Por eso decíamos en una anterior entrega que debe comenzar por esclarecer plenamente lo que pasó en Iguala y aplicar la ley: es decir, ofrendar verdad y justicia a las y los guerrerenses agobiados por un sistema de procuración y administración de justicia corrupto y enemigo de la sociedad.
Pero si de verdad su decisión irá más allá, entonces en coordinación con las autoridades federales deberá encausar a todos quienes resulten involucrados en el caso Iguala-Ayotzinapa, tanto por acción como por omisión. Y ello implica conocer a ciencia cierta qué pasó con los 43 desaparecidos, quién escondió las evidencias, quién simuló la búsqueda de la verdad, qué autoridades locales o federales pecaron de omisión, quiénes fueron cómplices de la barbarie.
La justicia debe alcanzar a quienes asesinaron a Arturo Hernández Cardona y sus compañeros de la Unidad Popular de Iguala, lo que desencadenó la reacción homicida de la pareja Abarca-Pineda con las consecuencias por todos conocidas.
Pero también debe combatir la impunidad y la corrupción. Eso significa escudriñar en el fino hilo conductor entre los servidores públicos y el grupo delictivo que se hace llamar Guerreros Unidos, la banda criminal que mantiene el control de la mayor parte de la heroína que ingresa por toneladas a la Unión Americana, principal causal de violencia que desde hace años ha germinado en desolación, muerte, luto y dolor en todo el territorio guerrerense, no sólo en Iguala.

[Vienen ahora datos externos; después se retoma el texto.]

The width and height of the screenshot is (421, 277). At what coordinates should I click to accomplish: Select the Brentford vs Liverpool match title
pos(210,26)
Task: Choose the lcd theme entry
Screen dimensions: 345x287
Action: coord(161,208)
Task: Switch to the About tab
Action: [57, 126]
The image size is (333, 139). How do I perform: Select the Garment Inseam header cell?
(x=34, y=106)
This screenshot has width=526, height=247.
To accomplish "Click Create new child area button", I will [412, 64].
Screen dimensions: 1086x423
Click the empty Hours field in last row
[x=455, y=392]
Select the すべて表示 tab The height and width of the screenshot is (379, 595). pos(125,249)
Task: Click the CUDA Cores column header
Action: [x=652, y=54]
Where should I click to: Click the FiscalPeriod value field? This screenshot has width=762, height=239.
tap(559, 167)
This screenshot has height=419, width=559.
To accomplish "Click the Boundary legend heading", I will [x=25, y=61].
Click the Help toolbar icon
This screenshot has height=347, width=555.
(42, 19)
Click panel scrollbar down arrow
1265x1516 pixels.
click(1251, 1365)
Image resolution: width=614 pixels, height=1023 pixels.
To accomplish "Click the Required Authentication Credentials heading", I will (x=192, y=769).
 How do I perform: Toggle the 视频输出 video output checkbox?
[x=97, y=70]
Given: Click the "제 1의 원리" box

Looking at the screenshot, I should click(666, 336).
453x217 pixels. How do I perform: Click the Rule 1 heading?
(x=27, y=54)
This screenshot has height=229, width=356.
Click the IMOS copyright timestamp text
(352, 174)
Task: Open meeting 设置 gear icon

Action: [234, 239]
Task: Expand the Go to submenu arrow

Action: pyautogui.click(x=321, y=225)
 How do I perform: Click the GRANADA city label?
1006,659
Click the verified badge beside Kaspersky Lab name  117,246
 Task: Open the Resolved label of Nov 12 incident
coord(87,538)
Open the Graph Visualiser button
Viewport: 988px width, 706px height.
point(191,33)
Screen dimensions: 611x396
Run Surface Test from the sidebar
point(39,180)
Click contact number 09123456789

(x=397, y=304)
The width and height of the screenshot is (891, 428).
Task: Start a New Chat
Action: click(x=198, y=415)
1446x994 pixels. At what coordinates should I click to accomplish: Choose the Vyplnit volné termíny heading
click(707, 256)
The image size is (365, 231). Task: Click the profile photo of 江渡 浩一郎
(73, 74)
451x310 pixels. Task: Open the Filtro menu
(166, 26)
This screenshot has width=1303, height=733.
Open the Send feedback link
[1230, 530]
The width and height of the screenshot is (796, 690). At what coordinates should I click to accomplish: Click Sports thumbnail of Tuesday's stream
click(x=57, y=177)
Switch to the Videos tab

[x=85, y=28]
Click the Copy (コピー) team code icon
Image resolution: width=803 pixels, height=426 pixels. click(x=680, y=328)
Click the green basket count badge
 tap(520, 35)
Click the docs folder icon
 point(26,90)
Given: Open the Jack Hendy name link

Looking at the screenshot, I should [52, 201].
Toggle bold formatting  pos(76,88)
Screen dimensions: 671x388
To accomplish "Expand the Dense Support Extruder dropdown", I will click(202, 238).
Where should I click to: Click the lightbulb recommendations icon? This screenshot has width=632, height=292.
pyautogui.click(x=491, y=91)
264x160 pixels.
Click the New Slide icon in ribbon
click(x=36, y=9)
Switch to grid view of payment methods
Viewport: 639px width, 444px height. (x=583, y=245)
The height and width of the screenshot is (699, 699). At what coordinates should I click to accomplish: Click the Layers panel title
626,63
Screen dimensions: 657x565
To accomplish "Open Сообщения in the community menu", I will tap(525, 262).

Esos criminales, lejos de estar desarticulados como sugería el discurso oficial, sólo se replegaron hacia una zona geográfica inaccesible para continuar con su jugoso negocio.
La batida tiene que alcanzar a los demás grupos criminales que pululan en el territorio guerrerense obligando a cientos, miles de familias humildes, a someterse a su cruel albedrío para reproducir el círculo vicioso en el que todos los partidos políticos, casi sin excepción, han participado.
Las finanzas públicas, claro, también tienen que ser revisadas para ubicar el origen del boquete financiero que padece la administración pública en Guerrero. Eso significa revisar la gestión de René Juárez Cisneros -quien concedió muchas plazas educativas sin techo presupuestal- y de Zeferino Torreblanca -a quien se imputan desvíos milonarios en la Secretaría de Salud-. Ambos instruyeron desvíos que alcanzan casi 12 mil millones de pesos que se fueron al pozo sin fondo de los grupos de presión. O a las cuentas en dólares de los propios funcionarios.
Así pues, verdad y justicia, pero también revisión de cuentas a mandatos anteriores, es lo que deberá implementar Astudillo si quiere dar con los responsables de la bancarrota heredada. Y los responsables deben irse no a sus casas, sino a prisión.
En tal sentido priistas, perredistas y panistas estarían en la mira de la justicia. Si es que Héctor Astudillo de verdad quiere traer orden y paz al estado de Guerrero. Como se observa, la tarea es colosal porque difícilmente el nuevo mandatario enviará a la cárcel a sus propios compañeros de partido. ¿O si?